We also use nothing as the return value for functions that don't have a value to return — e.g. when the purpose of the function is to perform some action rather that compute some value.
function hello() println("Hello class") return nothing end x = hello() @show x;
Hello class x = nothing
Q: Does anyone know what the equivalent thing in C is?
Having the syntax rule that "all valid syntax is an expression" makes it easier to analyse and manipulate code than it would be otherwise. It lets you rearrange code much like you can manipulate a mathematical expression with algebra (via substitution, etc), resulting in code that is correct and still compiles.
For human coders, this means it is easier to copy-paste code from one place to another, or refactor it into a function.
A "metaprogram" is a program that writes a program. Julia supports metaprogramming through macros and other advanced techniques. We won't be teaching how to create a macro, but using a macro is pretty easy. A good example is the @show macro:
x = 10 @show x + 1;
x + 1 = 11
Effectively the macro takes the "expression" x + 1, prints the expression, prints equals, and prints the evaluated value. While Julia is busy replacing the builtin syntax sugar (like operators, x + 1) with more fundamental expressions (like function calls, +(x, 1)), it also "expands" the macro, resulting in code that is roughly:
x = 10 println("x + 1 = ", x + 1)

◆ Exercises ◆
1 - Answer these from the Julia excerpt, one line each:
(a) What do functions return when they have no value to return?
(b) How does the Julia excerpt define a "metaprogram"?
(c) Into what function call does Julia turn the operator expression x + 1?
2 - Please list everything that the Julia excerpt says the @show macro prints, in order.
3 - Pick up the Julia excerpt after its last line and continue it.

◆ Collected material ◆
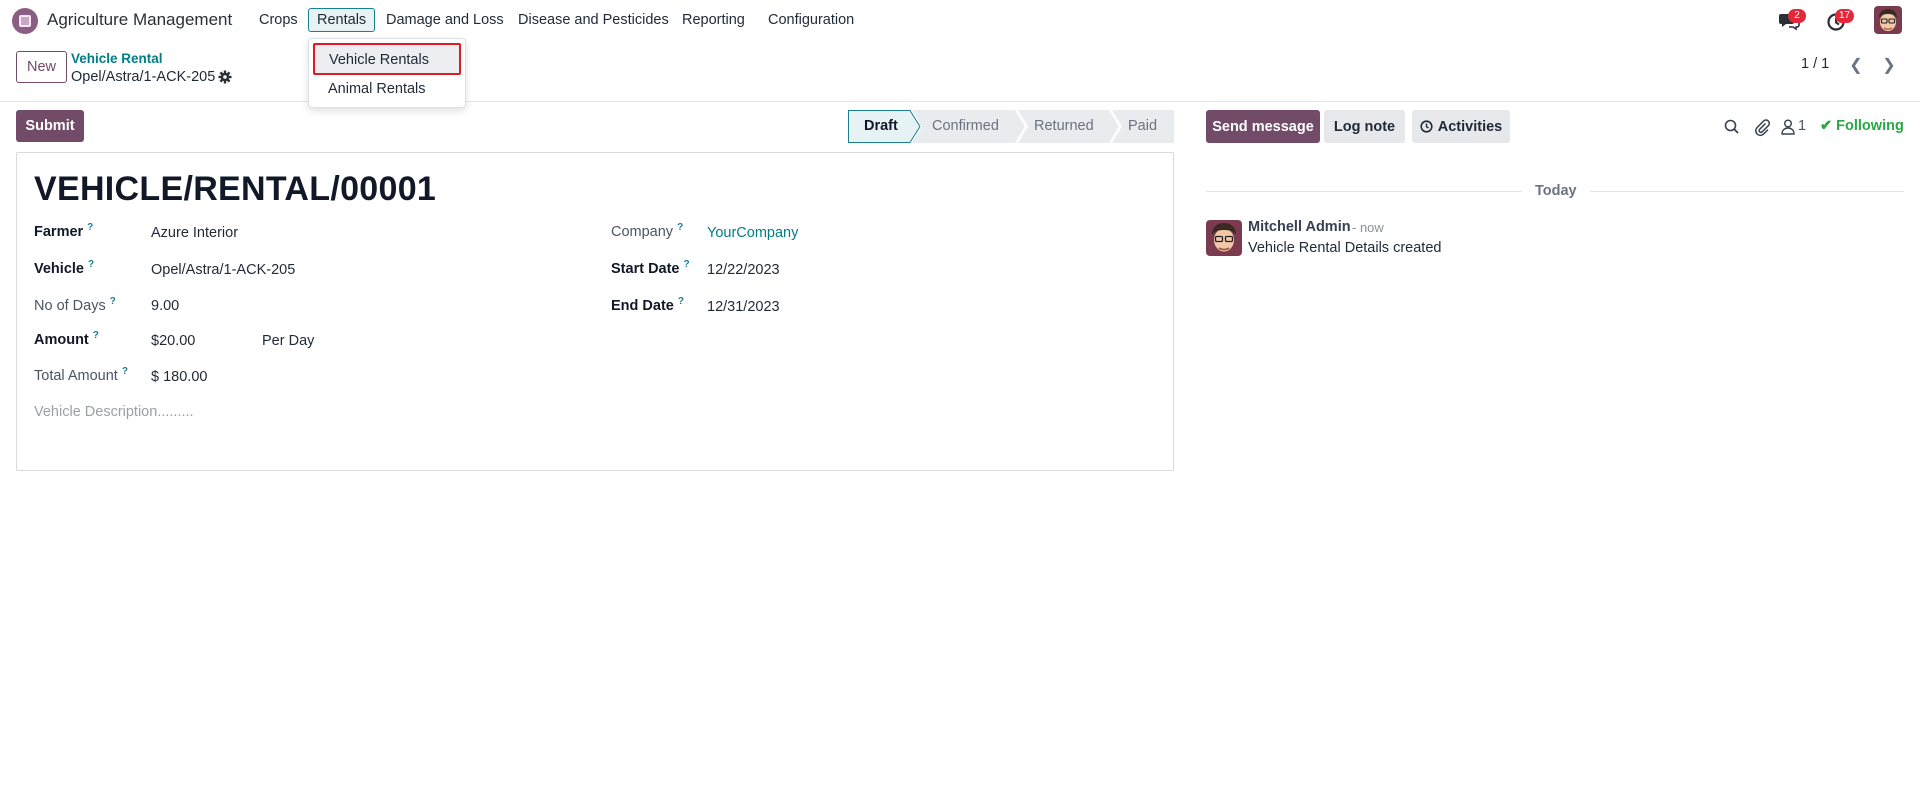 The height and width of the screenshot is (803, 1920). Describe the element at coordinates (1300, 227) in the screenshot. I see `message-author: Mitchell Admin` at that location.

◆ List of answers ◆
1 -
(a) nothing
(b) A program that writes a program.
(c) +(x, 1)

2 -
- the expression
- equals
- the evaluated value

3 -
x + 1 = 11
Each macro can be thought of as like user-defined syntax sugar. We can extend the language with our own ideas of how we can write programs.
Another form of metaprogramming in Julia is multiple dispatch. Multiple dispatch allows us to construct entire classes of programs that depend on the types of values — and Julia will construct on-demand a particular program specialized on the inputs you actually provide.
Next we'll learn more about Julia functions and how multiple dispatch works. Afterwards we'll learn about abstract types and how to use this metaprogramming approach.
Functions are at the heart of Julia, and there's lots of ways of expressing different functions. The Julia documentation of functions provides a rich description of all of the details. We now overview a few special features that were perhaps not evident from Units 1-3. There are also links to the documentation for it.
In Julia there are multiple ways of creating a function. There is the "long form":
function f1(x) return x^2 end
f1 (generic function with 1 method)
The return is optional in this case — why?
There is a "short form":
f2(x) = x^2
f2 (generic function with 1 method)
And there are "anonymous functions" (or "arrow functions"):
const f3 = x -> x^2
#62 (generic function with 1 method)
In this form x -> x^2 is an expression that constructs a function which is "anonymous" — it has no name. We have bound it to the variable f3 so we can use it later. You can even do this in "long form"!
const f4 = function (x) return x^2 end
#64 (generic function with 1 method)
(Note: the const isn't essential — but it will let us attach other methods to f3 or f4 later)
You can think of the above functions as being a lot like nothing (a struct with zero fields). Each function has a unique type:
typeof(f1)
typeof(f1) (singleton type of function f1, subtype of Function)
typeof(f2)
typeof(f2) (singleton type of function f2, subtype of Function)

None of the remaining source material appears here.